Oprah Winfrey got Pulitzer Prize-winning novelist Cormac McCarthy to do the one thing he hates most: talk about his work.
"You probably shouldn't be talking about it, you probably should be doing it," the 73-year-old author told Winfrey in a rare TV interview, which aired Tuesday on "The Oprah Winfrey Show."
The press shy McCarthy said he has nothing against the media, but that he doesn't believe he should be talking about what he does — a trait Winfrey illustrated with a story about how McCarthy, when he had no money years ago, refused a speaking engagement that would have paid him $2,000.
"You work your side of the street, I'll work mine," he said in an interview that was taped at the Santa Fe Institute in New Mexico.
The interview follows Winfrey's announcement in March that she had chosen McCarthy's "The Road" for her book club.
On Tuesday's show, Winfrey announced that "Middlesex," a Pulitzer Prize-winning novel by Jeffrey Eugenides, was her latest selection. Published in 2002, the book is an epic about a Greek-American who is a hermaphrodite — someone born with both male and female sexual organs.
"I promise it will grab you from the first sentence," she said.
During Winfrey's interview with McCarthy, the author said that while typically he doesn't know what generates the ideas for his books, he can trace "The Road" to a trip he took with his young son to El Paso, Texas, about four years ago.
There, standing at the window of a hotel in the middle of the night, his son asleep nearby, he started to imagine what El Paso might look like 50 or 100 years in the future.
"I just had this image of these fires up on the hill ... and I thought a lot about my little boy," he said. He wrote some of his thoughts down and didn't really think about it again until he was in Ireland a few years later and the novel came to him.
"There was a book, and it was about that man and that little boy," he said.
"The Road," this year's winner of the Pulitzer Prize for fiction, is about a father and his son as they wander through a barren post-nuclear landscape.
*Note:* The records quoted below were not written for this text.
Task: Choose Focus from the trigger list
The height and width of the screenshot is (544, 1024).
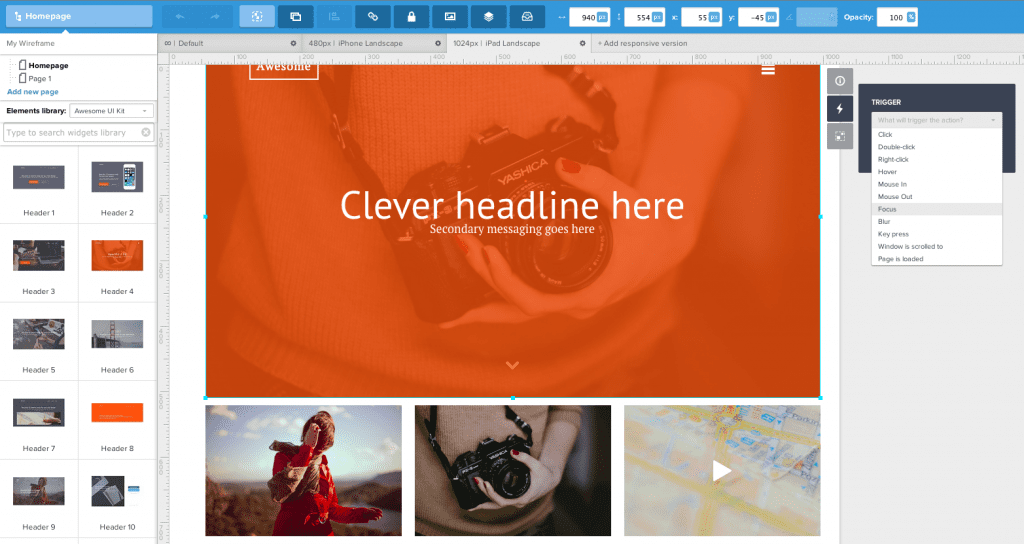Action: [x=887, y=209]
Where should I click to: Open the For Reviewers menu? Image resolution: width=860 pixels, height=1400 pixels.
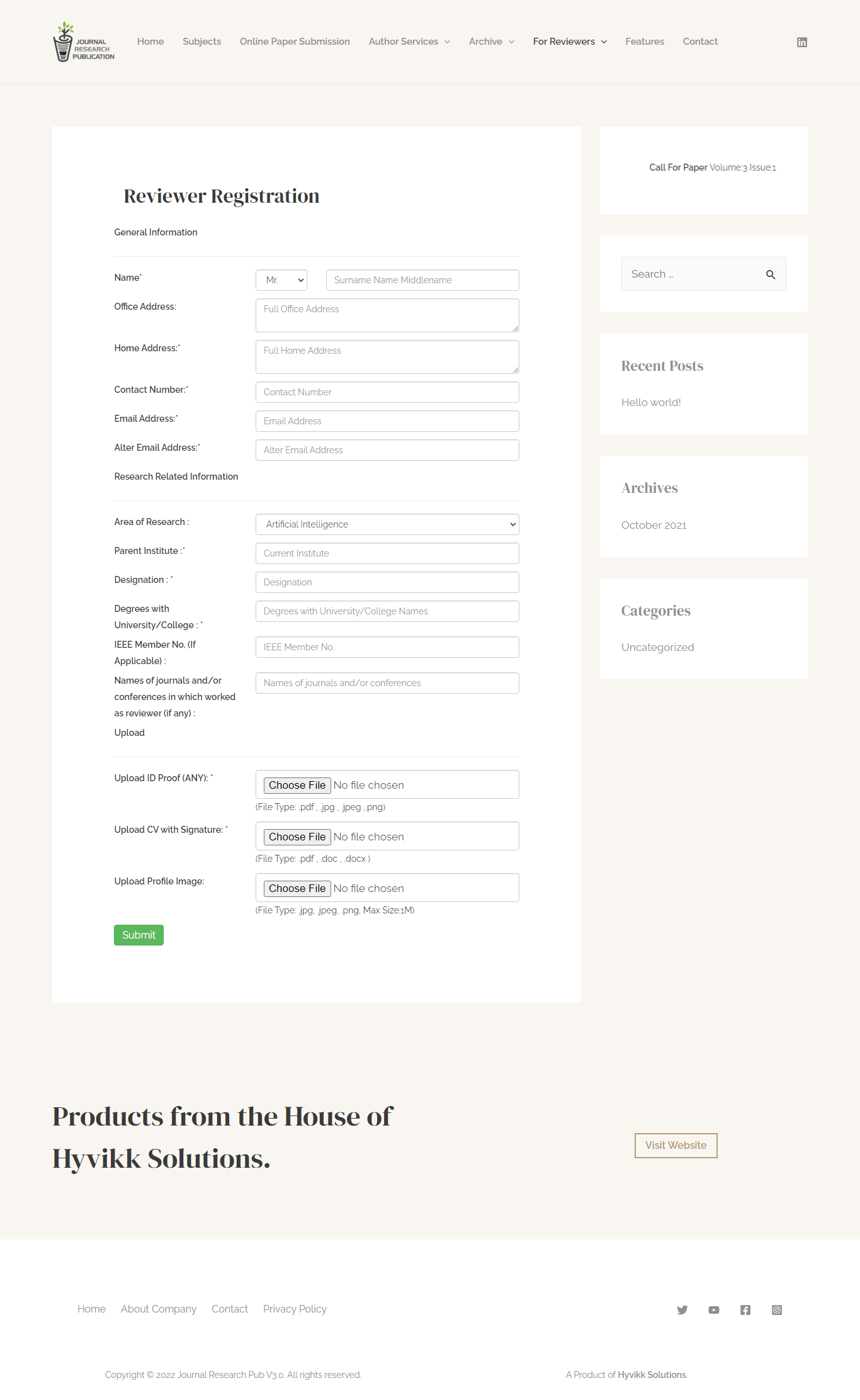(x=570, y=42)
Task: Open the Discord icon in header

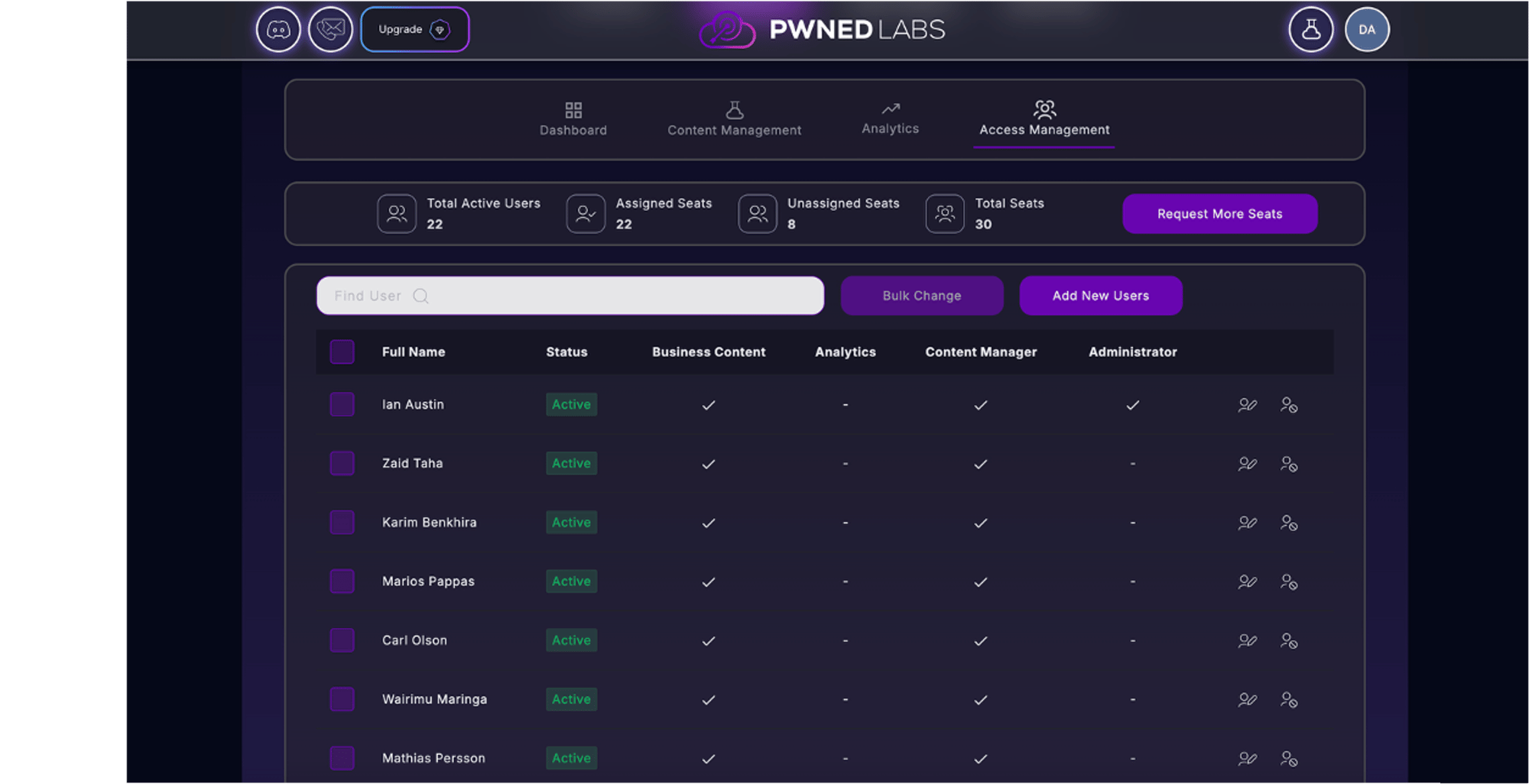Action: click(278, 30)
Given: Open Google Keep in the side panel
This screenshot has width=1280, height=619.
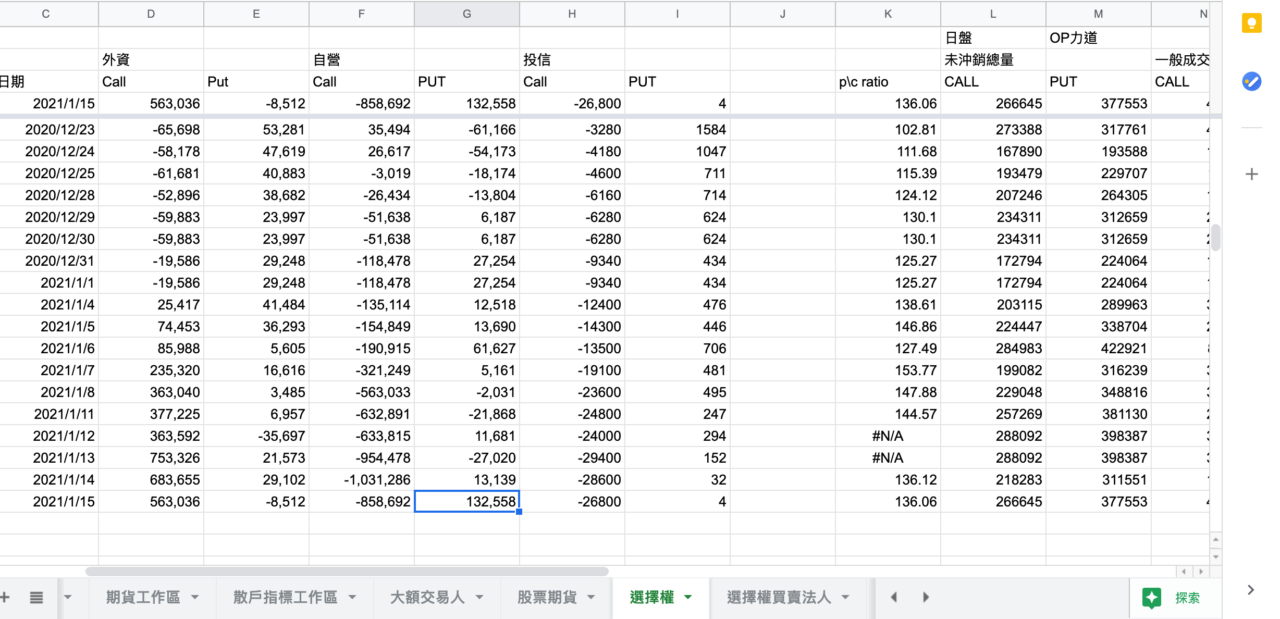Looking at the screenshot, I should [1251, 25].
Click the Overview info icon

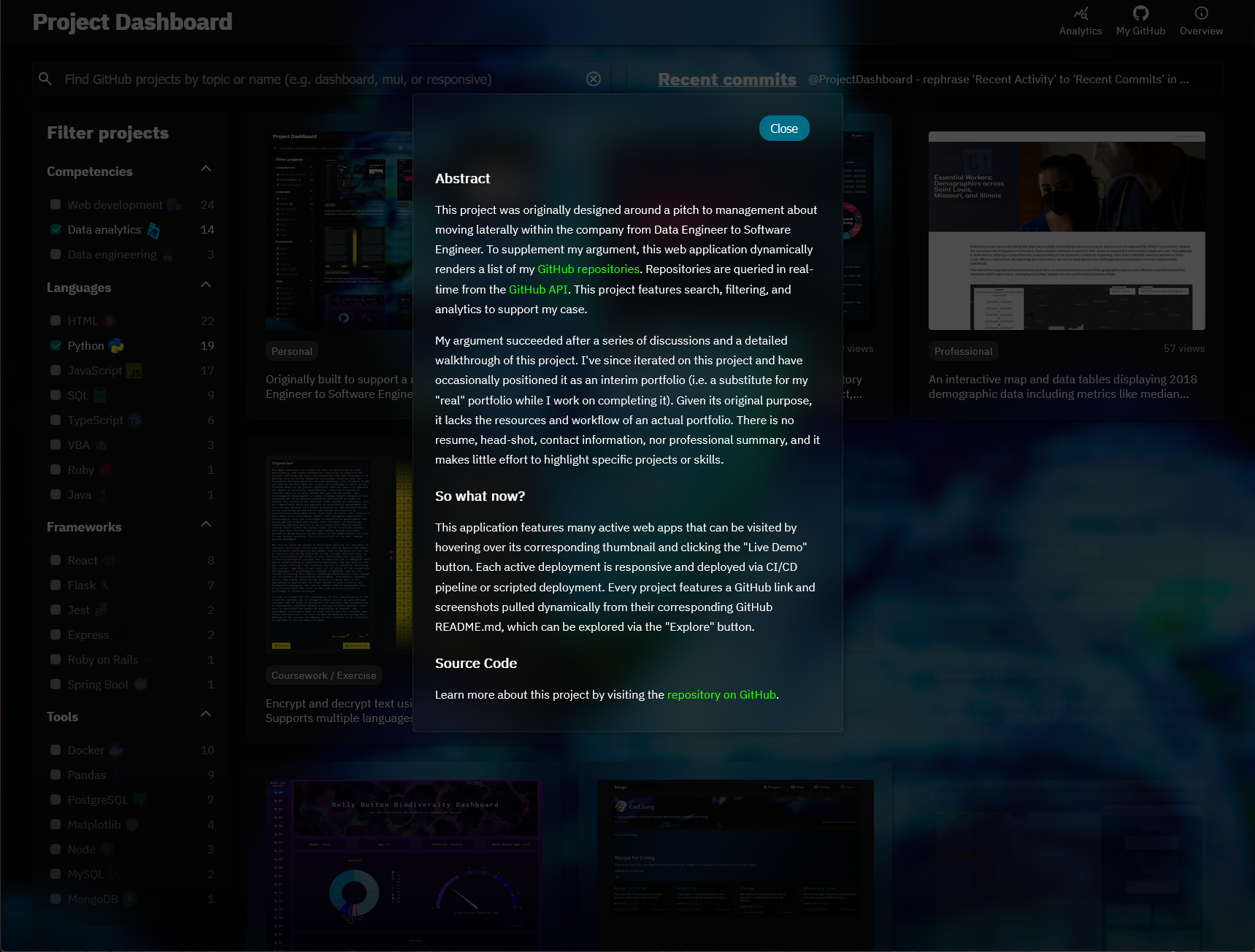[1201, 14]
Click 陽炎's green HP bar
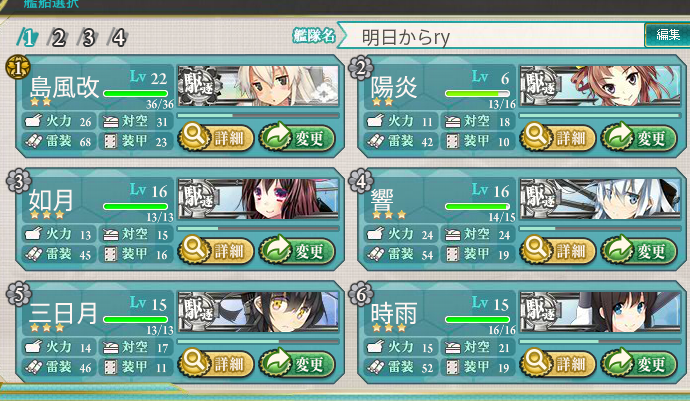The width and height of the screenshot is (690, 408). coord(477,94)
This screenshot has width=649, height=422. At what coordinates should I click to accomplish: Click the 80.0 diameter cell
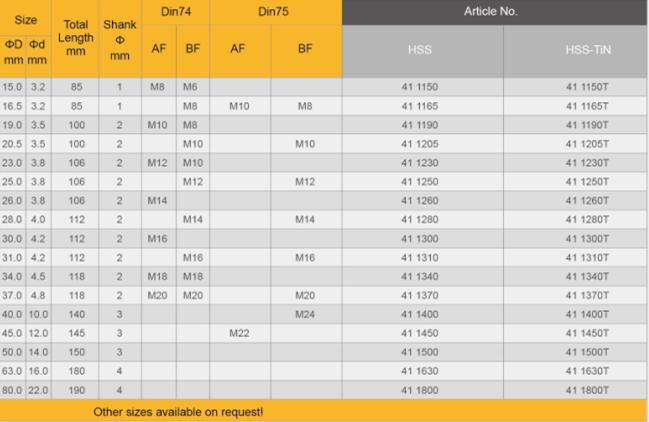pos(12,389)
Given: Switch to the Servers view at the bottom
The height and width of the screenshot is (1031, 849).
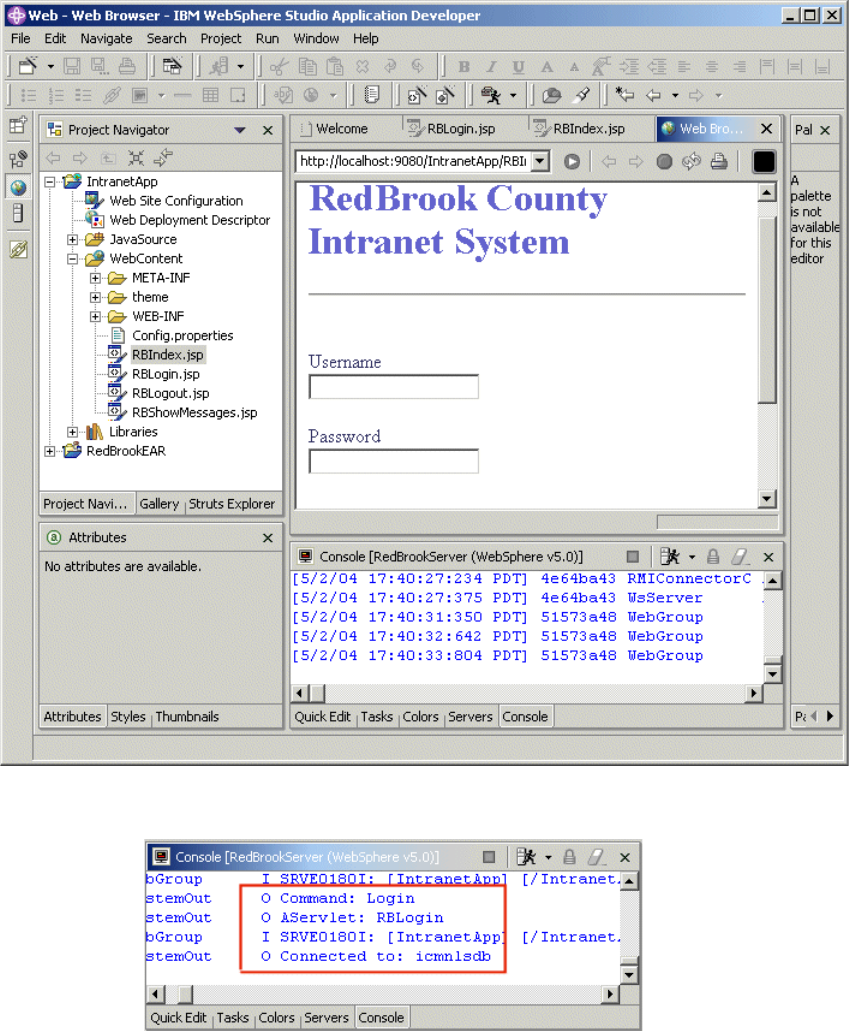Looking at the screenshot, I should coord(470,716).
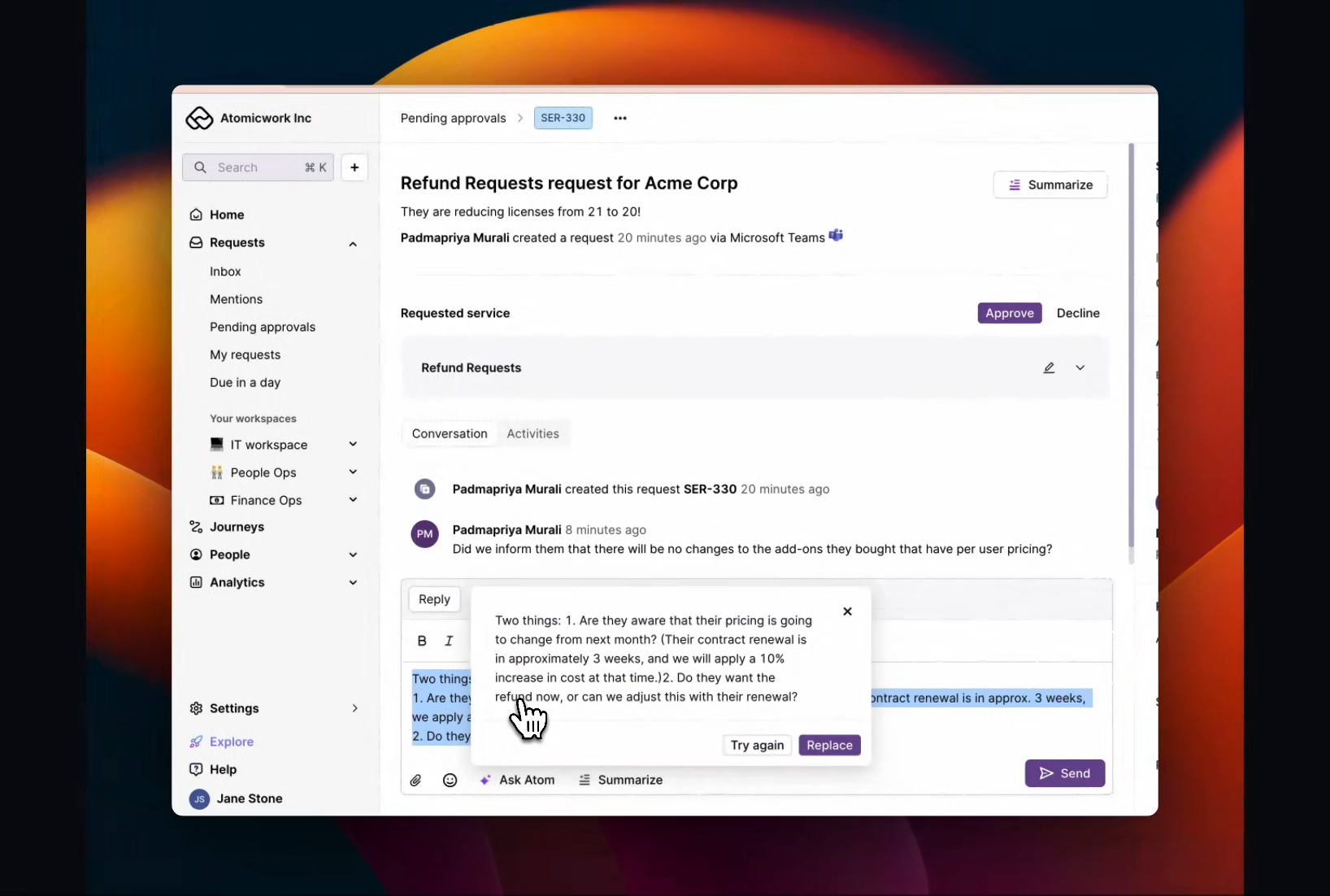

It is dedicated to McCarthy's son, John Francis, and the author acknowledged that he wouldn't have written it had he not had a son.
Having a child as an older man also had its effect on McCarthy. "It wrenches you up out of your nap and makes you look at things fresh," he said. "It forces the world on you, and I think it's a good thing."
Winfrey was clearly fascinated with McCarthy's life, particularly the time when he was so poor that he once was tossed out of a $40-a-month hotel because he couldn't pay his bill.
He told a story of living in a "shack in Tennessee," having so little money that he could not afford to buy toothpaste when he ran out, only to discover a free sample of toothpaste in his mailbox.
"Just when things were really, really bleak something would happen," he said.
Winfrey could also not seem to get over how little McCarthy cares about success, that it didn't matter to him that millions of people read his books now compared to a few thousand in years past.
"You are a different kind of author, let me tell you," she said, chuckling.